PAGE EXCERPT =
###
The earliest existing historical records of the church date back to the year 1432, but the church was not new that year. The first church in the Vistdal valley was a stave church located at Nerland, about 5 km south of Myklebostad where the present church is located. The church may have been built during the 13th century. Sometime during the 15th or 16th centuries, a timber-framed sacristy and church porch were added to the building.

In the year 1661, the church was inspected and found to be quite dilapidated and no longer fit for use. From 1661 until 1668, a new church was constructed at Myklebostad, about 5 km north of the existing church. The new church was a timber-framed cruciform building. The old church was torn down in the early 1660s and parts of the old church were reused in the construction of the new church. The lead builder was Jens Toresen. The new church had 42 rows of benches, but not much else is known about the interior. The pulpit was built in 1665 for the new church (the pulpit is now located in the chapel at the Romsdal Museum).

By the mid-1800s, the church was deemed to be too small for the parish. In 1869, a new church was built about 20 m southeast of the existing church, just outside the cemetery that surrounded the old church. The new church was a wooden long church. It was designed by Jacob Wilhelm Nordan, and it is basically the same design as the Nord-Etnedal Church that Nordan had previously designed. The lead builder was the German-born master builder Friedrich Spolert from Molde, who employed Anders J. Hanset as the foreman for the project. The church was built in one month in 1869 and it was consecrated on 24 November 1869. Originally it was tarred on the exterior, but at some point, the exterior walls were covered with wooden siding and painted white.
###
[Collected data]
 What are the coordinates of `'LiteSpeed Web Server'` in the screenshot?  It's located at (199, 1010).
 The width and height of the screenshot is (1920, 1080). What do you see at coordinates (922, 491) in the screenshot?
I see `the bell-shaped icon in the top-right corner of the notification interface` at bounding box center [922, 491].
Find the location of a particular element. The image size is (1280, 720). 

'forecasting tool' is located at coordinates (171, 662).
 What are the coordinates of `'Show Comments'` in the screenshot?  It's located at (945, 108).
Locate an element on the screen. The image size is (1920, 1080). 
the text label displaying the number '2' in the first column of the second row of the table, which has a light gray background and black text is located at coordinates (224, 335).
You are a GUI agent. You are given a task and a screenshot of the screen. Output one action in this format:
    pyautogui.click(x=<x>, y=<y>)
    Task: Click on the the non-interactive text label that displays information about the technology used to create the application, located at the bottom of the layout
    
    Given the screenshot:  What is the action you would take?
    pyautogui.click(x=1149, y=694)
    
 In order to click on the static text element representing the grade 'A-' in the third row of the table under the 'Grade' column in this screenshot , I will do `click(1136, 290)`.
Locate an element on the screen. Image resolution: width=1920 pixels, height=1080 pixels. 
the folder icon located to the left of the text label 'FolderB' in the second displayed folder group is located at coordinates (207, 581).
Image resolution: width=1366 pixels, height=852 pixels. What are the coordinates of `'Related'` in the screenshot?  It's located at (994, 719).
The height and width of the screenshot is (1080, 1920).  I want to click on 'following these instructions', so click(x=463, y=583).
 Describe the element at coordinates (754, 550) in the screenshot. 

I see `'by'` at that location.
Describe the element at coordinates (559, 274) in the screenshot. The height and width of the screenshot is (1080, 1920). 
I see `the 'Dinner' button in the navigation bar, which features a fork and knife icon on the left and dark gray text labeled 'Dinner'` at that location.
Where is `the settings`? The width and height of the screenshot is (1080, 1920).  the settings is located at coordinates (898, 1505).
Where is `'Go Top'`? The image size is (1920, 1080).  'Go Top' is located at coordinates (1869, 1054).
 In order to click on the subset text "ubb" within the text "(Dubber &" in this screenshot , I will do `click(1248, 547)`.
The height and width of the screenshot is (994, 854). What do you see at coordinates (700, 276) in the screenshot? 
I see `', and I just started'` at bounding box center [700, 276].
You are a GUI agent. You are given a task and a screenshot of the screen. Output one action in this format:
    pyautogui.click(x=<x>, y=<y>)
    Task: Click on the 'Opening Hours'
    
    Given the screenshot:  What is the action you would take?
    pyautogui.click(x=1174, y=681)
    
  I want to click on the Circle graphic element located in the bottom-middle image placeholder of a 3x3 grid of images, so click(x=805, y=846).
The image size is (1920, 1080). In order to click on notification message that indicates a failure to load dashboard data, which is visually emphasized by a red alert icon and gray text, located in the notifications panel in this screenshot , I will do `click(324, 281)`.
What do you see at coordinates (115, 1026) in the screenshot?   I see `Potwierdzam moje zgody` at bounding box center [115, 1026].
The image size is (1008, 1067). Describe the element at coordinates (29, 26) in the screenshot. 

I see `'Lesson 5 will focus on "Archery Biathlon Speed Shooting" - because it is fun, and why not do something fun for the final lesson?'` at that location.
###
PROBLEM TO WORK ON = Condense the paragraph beginning "In the year 1661" from the church history excerpt above into a short bulleted list that keeps its main facts.

ANSWER TO THE EXERCISE =
- 1661: the church was inspected and found too dilapidated to use.
- 1661–1668: a new timber-framed cruciform church was built at Myklebostad, about 5 km north of the old one.
- The old church was torn down in the early 1660s, and some of its parts were reused in the new building.
- Jens Toresen was the lead builder.
- The new church had 42 rows of benches; little else is known about its interior.
- Its pulpit, built in 1665, is now in the chapel at the Romsdal Museum.